Parmi les intervenants, Alcyme Delannoy directeur du développement commercial – Banque de développement régional à la Caisse d’épargne Ile-de-France, un des sponsors de la soirée, a rappelé que la CEIDF, « c’est annuellement 5 milliards d’euros de financements distribués à tous les acteurs qui font l’attractivité du territoire d’Ile-de-France et donc du Grand Paris, à savoir les collectivités locales, tout le secteur public, l’économie mixte bien évidemment aussi, les professionnels de l’immobilier, les entreprises et enfin l’économie sociale et tous les bailleurs sociaux ».
Natacha Polony en guest star
Autre parrain de l’événement, Rémi Vial-Collet, président de Fair’ promotion, a souligné quant à lui la dimension concrète du métier de promoteur immobilier. « On ne construit pas des mètres carrés, on construit des lieux de vie », a-t-il insisté, défendant une approche où « la promotion immobilière doit retrouver son sens public ». Nicolas Prunières, entrepreneur, sponsor également de cette soirée d’hiver, a pour sa part évoqué l’importance de l’acte de construire : « Ce n’est pas seulement ériger des bâtiments, c’est créer des quartiers, des espaces de vie, puis créer des liens entre les habitants », a-t-il souligné, avant de rappeler son amour pour l’Aubrac.

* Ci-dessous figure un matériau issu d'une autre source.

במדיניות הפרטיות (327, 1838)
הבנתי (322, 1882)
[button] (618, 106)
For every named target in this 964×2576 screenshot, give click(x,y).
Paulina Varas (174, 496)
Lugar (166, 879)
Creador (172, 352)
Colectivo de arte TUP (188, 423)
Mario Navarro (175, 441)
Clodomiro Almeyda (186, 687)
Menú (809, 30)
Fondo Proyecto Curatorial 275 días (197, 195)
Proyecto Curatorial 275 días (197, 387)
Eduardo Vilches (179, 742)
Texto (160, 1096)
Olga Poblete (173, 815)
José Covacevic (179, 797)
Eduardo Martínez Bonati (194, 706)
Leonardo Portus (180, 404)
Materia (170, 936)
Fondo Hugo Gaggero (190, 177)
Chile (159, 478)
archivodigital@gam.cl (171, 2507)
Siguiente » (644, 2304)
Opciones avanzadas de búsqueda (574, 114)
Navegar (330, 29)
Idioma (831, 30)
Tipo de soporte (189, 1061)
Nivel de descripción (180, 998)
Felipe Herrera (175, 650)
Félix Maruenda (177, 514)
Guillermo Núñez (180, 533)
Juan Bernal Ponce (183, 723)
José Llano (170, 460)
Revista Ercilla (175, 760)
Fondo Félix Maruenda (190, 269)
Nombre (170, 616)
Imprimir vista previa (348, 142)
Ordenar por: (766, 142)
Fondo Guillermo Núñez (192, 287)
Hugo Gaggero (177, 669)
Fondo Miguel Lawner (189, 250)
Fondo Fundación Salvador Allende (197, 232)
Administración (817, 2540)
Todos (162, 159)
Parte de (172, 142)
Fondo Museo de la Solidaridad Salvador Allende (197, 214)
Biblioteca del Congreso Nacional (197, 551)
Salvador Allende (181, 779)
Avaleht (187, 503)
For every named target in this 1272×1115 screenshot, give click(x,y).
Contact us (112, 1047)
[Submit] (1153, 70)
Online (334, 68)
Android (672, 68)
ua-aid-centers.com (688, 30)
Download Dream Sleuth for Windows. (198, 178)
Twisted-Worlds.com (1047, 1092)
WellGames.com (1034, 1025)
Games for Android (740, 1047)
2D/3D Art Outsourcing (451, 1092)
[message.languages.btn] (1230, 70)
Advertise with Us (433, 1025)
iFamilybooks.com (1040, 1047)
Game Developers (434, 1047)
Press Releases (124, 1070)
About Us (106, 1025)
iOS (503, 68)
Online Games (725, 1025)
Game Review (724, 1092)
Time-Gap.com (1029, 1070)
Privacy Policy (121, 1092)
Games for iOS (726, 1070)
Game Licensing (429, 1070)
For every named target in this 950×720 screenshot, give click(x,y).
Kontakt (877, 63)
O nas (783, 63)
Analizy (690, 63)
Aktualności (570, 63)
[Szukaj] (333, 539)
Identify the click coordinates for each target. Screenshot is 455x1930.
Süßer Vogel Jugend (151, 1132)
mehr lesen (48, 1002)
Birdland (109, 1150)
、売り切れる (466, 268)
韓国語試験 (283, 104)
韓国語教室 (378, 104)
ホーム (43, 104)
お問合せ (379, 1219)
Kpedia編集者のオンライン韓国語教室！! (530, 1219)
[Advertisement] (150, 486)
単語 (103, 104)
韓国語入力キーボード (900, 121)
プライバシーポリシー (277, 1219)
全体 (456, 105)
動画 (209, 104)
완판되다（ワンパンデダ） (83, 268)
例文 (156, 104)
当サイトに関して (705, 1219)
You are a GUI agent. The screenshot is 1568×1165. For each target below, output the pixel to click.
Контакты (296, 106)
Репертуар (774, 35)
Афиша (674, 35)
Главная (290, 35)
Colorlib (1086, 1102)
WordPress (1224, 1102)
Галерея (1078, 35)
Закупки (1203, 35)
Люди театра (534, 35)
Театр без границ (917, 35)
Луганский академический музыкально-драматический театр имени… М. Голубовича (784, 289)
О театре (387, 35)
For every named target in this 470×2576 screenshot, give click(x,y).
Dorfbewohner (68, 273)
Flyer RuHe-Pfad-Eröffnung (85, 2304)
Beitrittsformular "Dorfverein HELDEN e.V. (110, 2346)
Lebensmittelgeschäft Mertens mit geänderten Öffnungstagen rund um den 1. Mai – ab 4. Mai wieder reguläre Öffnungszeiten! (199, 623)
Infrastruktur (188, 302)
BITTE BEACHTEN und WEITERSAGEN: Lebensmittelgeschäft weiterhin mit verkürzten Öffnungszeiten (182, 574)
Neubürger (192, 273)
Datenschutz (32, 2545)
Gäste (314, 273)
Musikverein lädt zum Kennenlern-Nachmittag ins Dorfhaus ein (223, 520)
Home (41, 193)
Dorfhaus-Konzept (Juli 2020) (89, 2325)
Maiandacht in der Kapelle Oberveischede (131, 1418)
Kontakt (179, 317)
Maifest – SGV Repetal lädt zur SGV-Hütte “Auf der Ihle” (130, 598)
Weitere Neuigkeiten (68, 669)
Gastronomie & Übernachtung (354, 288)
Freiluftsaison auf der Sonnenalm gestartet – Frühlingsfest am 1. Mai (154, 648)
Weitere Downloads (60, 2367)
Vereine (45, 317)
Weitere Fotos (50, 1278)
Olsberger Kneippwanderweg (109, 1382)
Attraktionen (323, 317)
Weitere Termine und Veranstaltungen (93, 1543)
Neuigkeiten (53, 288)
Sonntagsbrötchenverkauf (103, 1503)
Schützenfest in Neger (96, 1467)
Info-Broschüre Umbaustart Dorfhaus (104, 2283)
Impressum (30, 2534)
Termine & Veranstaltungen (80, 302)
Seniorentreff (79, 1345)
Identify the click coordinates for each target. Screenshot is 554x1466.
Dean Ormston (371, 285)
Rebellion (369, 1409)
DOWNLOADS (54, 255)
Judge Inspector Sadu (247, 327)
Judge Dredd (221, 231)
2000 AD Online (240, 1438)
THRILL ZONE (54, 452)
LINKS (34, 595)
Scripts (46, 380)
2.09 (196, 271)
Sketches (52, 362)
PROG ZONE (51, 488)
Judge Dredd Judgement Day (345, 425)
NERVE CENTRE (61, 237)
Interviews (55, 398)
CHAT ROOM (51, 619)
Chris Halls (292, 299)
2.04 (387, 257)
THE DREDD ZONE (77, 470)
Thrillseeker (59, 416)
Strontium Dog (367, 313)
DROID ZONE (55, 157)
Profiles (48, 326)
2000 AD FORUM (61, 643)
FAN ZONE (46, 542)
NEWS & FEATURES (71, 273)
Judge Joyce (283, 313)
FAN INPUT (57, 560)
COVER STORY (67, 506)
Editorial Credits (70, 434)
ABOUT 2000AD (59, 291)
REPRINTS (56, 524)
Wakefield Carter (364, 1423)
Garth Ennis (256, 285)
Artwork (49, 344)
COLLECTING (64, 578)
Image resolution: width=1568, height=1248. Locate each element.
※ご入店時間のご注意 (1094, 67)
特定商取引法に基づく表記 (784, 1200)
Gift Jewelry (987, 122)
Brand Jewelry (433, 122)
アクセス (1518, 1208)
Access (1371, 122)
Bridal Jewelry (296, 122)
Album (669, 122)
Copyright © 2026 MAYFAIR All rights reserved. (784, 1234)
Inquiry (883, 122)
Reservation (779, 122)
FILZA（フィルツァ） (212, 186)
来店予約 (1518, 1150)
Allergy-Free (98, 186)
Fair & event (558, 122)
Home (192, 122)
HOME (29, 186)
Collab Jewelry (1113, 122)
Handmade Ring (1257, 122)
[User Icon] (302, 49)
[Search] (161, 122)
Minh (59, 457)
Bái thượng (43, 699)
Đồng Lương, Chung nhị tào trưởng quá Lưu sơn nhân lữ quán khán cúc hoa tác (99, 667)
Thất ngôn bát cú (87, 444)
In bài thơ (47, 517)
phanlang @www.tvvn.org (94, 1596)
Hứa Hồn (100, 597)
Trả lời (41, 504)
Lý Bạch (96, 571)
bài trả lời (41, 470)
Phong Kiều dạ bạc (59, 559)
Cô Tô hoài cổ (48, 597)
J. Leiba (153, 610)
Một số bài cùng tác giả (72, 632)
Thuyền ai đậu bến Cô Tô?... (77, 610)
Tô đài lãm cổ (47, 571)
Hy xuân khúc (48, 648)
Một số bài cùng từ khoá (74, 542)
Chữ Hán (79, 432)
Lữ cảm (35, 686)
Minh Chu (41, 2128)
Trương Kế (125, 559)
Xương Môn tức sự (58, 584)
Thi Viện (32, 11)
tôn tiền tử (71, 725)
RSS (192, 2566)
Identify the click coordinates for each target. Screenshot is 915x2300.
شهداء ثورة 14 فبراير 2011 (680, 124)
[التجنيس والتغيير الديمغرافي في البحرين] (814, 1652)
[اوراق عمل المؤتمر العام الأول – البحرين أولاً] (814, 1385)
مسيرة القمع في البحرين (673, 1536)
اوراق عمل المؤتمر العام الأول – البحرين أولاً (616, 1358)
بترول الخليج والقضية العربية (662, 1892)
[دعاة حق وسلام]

Thomas Hantz, président de l’association, n’a pas manqué de rappeler l’urgence de la crise du logement. « Quand le logement se bloque, c’est la cohésion nationale qui s’effrite donc la République qui vacille », a-t-il martelé, soulignant que l’Île-de-France ne construit plus que 20 000 logements par an, contre 70 000 en 2017. « Notre association est un lieu de fabrication des solutions », a-t-il ajouté, insistant sur la nécessité d’un dialogue entre acteurs publics et privés que le club des Acteurs du Grand Paris entend renforcer. « Les Acteurs du Grand Paris constituent une véritable chaîne d’union entre des mondes qui ne se parlent plus assez, a poursuivi Thomas Hantz. Dans une société fragmentée, nous rassemblons pour créer des coopérations et des alliances utiles. Dans un monde de silos, nous sommes un pont ; dans un moment de défiance, nous sommes un lieu de confiance. »
Invitée d’honneur, l’éditorialiste Natacha Polony, qui lance un nouveau magazine, « L’audace », a évoqué l’impact de l’intelligence artificielle sur l’éducation et la presse, alertant sur les risques d’une dépendance technologique : « La question n’est pas d’être pour ou contre l’intelligence artificielle, mais de savoir qui produit ces technologies. Pour l’instant, ce ne sont pas des Français ou très peu ». S’agissant du paysage médiatique, elle s’est montrée alarmiste : « D’ici dix ou quinze ans, je ne sais pas s’il restera beaucoup de journaux de presse écrite », a-t-elle résumé. Un constat qu’elle attribue à la captation des revenus publicitaires par les Gafam et à la disparition progressive des modèles économiques traditionnels.

Le préfet Philippe Castanet (2e en partant de la gauche), directeur général des services de la métropole du Grand Paris. © Jgp
La soirée s’est prolongée autour d’un cocktail dînatoire animé, où les échanges se sont poursuivis jusque tard dans la nuit. Parmi les personnalités, on notait la présence de plusieurs ministres, dont Nicole Guedj, Maurice Leroy et Jean-Vincent Placé, ainsi que du sénateur Hervé Marseille, président du groupe Union centriste au Sénat. Le préfet Philippe Castanet, son directeur général des services, représentait la Métropole.